26

I have an issue in which the size of the string is effected with the presence of a '\0' character. I searched all over in SO and could not get the answer still.

Here is the snippet.

int main()
{
  std::string a = "123123\0shai\0";
  std::cout << a.length();
}

http://ideone.com/W6Bhfl

The output in this case is

6

Where as the same program with a different string having numerals instead of characters

int main()
{
  std::string a = "123123\0123\0";
  std::cout << a.length();
}

http://ideone.com/mtfS50

gives an output of

8

What exactly is happening under the hood?

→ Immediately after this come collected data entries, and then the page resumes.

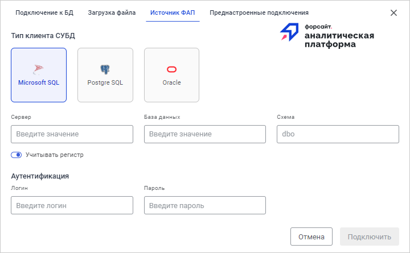Click the Microsoft SQL card label
The height and width of the screenshot is (253, 410).
39,82
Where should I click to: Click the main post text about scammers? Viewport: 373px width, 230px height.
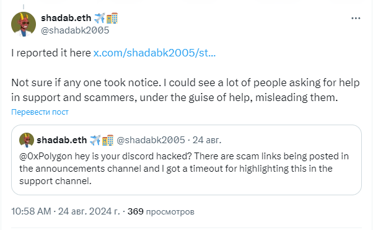(185, 90)
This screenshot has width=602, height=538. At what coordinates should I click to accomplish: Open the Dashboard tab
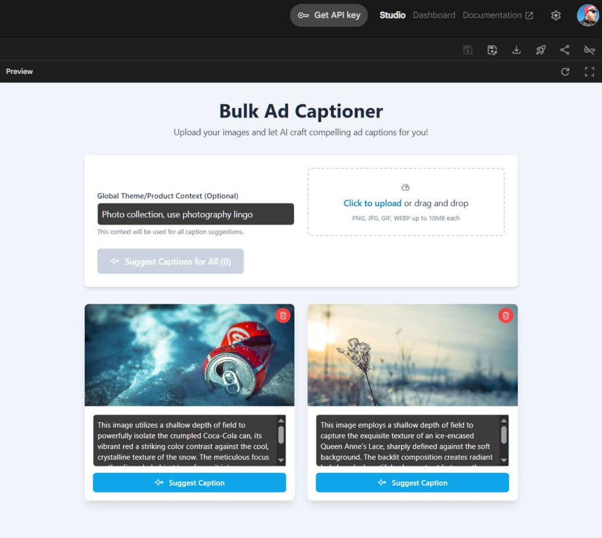(434, 15)
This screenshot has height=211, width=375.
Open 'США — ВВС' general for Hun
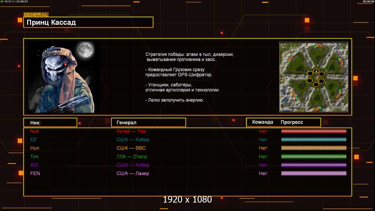click(x=131, y=148)
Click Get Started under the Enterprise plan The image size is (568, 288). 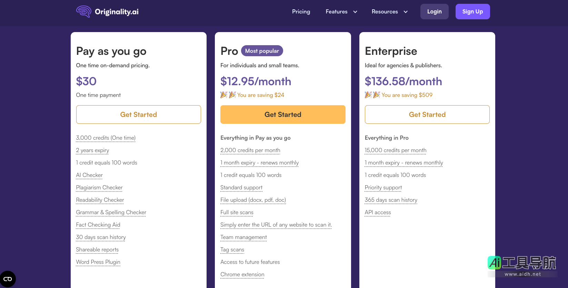pos(427,115)
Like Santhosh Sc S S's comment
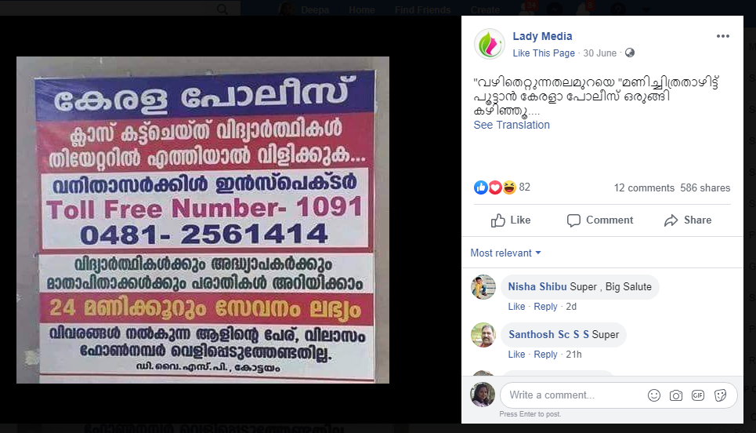Screen dimensions: 756x433 [516, 355]
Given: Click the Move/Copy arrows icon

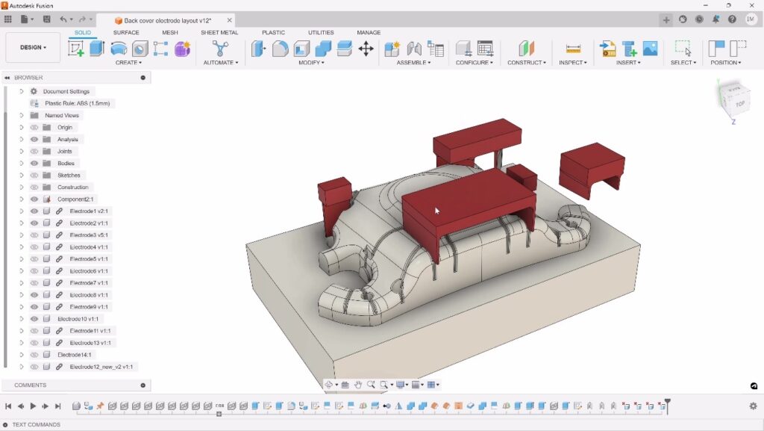Looking at the screenshot, I should pos(366,49).
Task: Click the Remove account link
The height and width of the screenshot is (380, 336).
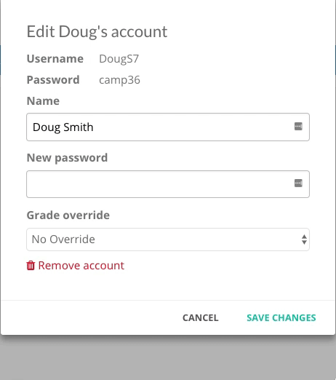Action: tap(75, 266)
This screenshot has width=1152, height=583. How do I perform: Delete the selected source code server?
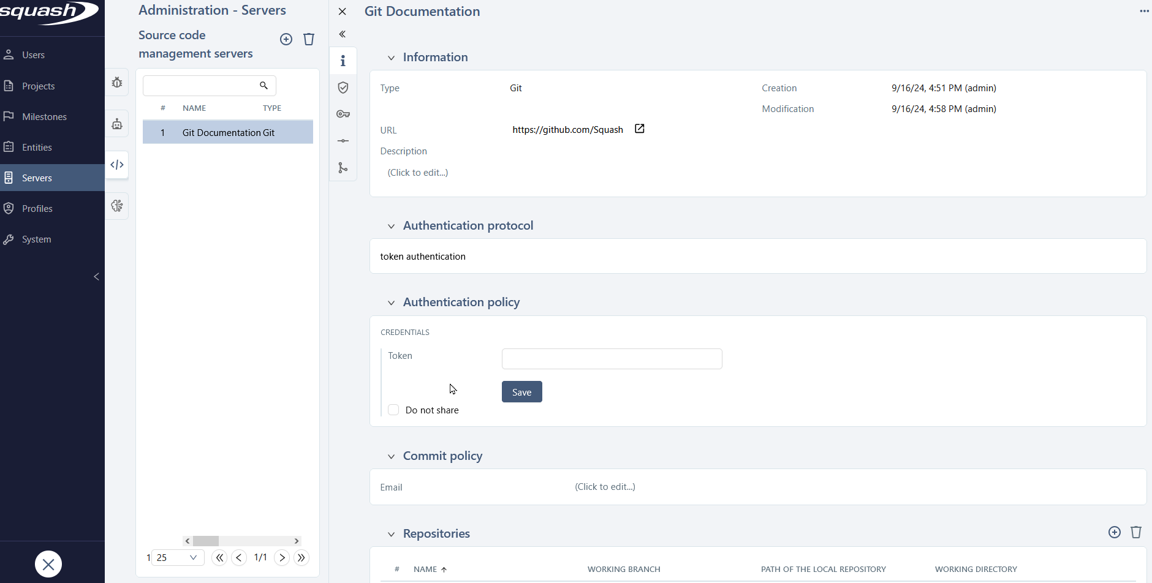point(309,39)
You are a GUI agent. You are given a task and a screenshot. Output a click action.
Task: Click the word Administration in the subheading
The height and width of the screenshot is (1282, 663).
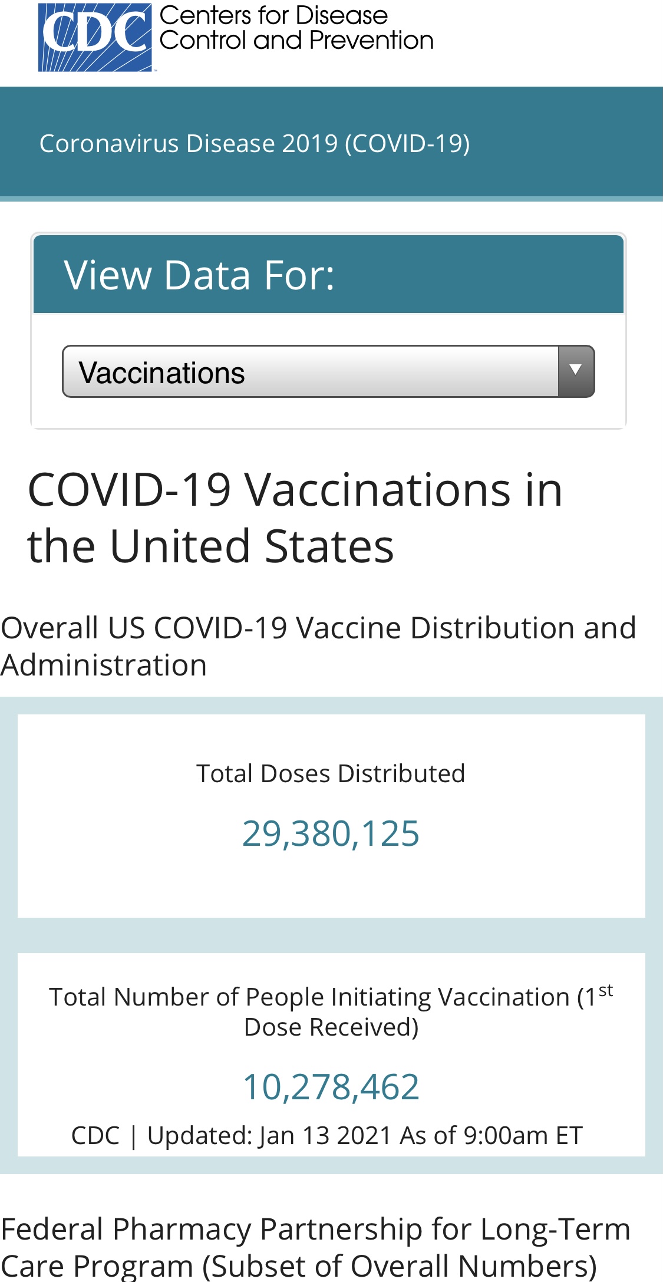(104, 665)
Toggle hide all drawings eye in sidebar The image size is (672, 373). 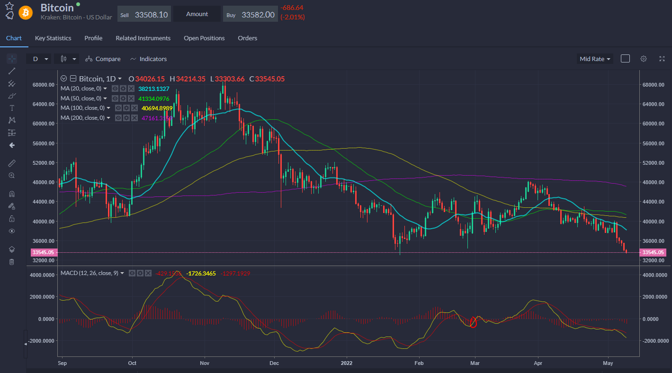coord(12,231)
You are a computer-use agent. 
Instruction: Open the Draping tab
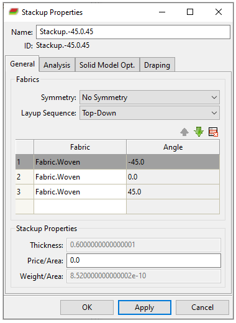157,65
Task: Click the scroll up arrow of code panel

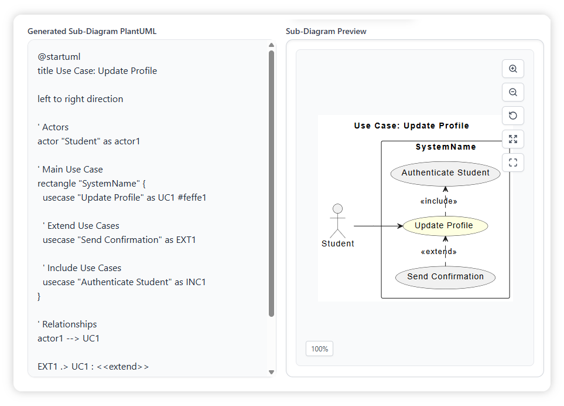Action: (x=271, y=45)
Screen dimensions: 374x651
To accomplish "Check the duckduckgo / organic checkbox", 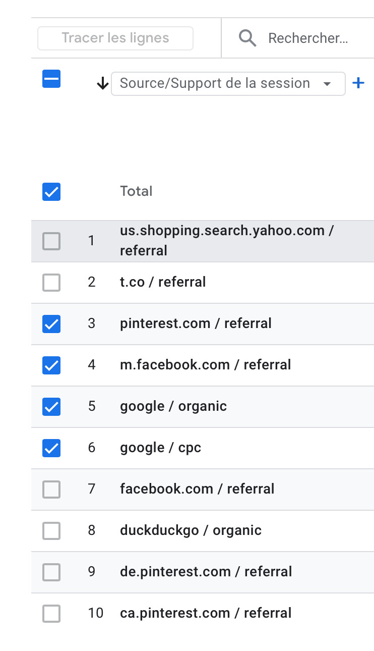I will click(x=51, y=531).
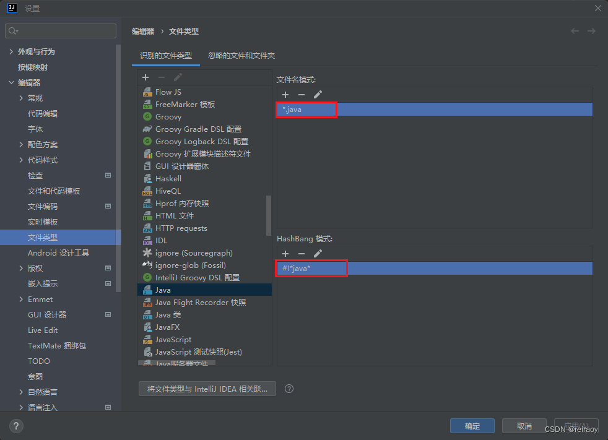This screenshot has width=608, height=440.
Task: Open the 文件编码 settings page
Action: coord(43,206)

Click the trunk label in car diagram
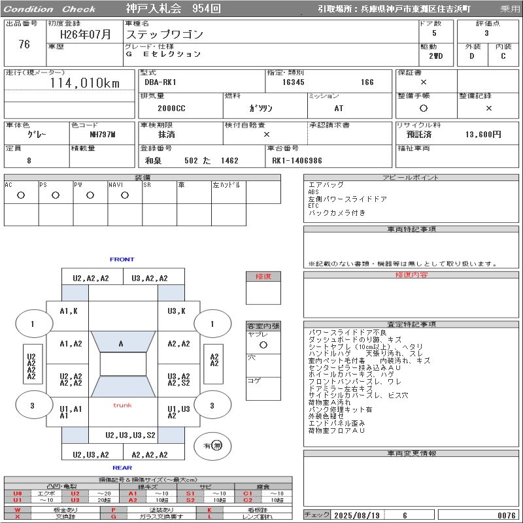122,405
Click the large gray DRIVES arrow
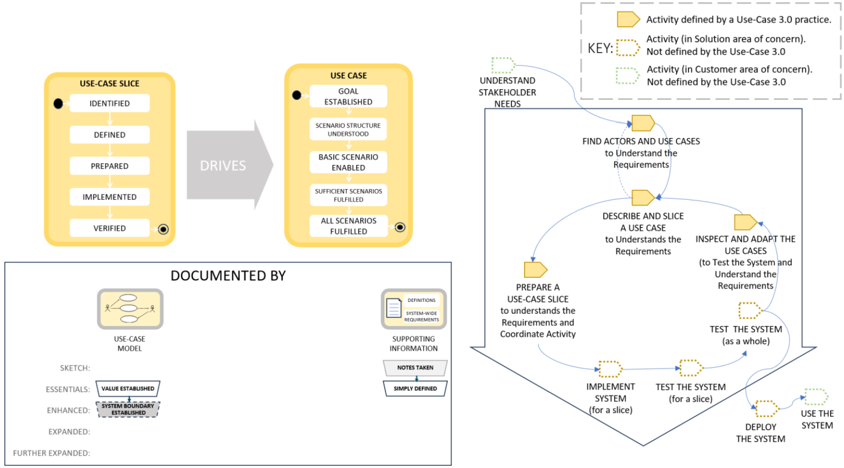 (x=228, y=165)
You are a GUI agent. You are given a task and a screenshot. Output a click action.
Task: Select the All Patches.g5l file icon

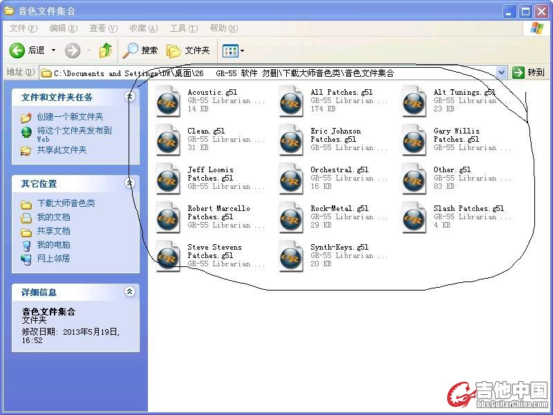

How does presence of a '\0' character change the behavior?

edmz
  • 8,220
  • 2
  • 26
  • 45
samairtimer
  • 826
  • 2
  • 12
  • 28
  • 6
    Do not put null characters (\0) in strings unless you have a very good idea what you are doing and why! – pjc50 Nov 08 '16 at 14:58
  • 2
    And if you do really need non-null-terminated strings, you'll want to use `std::literals::string_literals::operator""s` (C++14) or `std::string(char*, size_t)` (remember to include the final null if you want one). – Toby Speight Nov 08 '16 at 18:01
  • 2
    Note that your second string replaces "shai" (four characters) with "123" (three characters), so there would be a difference even without the octal sequence mentioned in the accepted answer. – Kyle Strand Nov 08 '16 at 18:45
  • [You should have also searched in the C tag](http://stackoverflow.com/questions/14264458/strlen-the-length-of-the-string-is-sometimes-increased-by-1). – Daniel Fischer Nov 08 '16 at 22:21

2 Answers2

47

The sequence \012 when used in a string (or character) literal is an octal escape sequence. It's the octal number 12 which corresponds to the ASCII linefeed ('\n') character.

That means your second string is actually equal to "123123\n3\0" (plus the actual string literal terminator).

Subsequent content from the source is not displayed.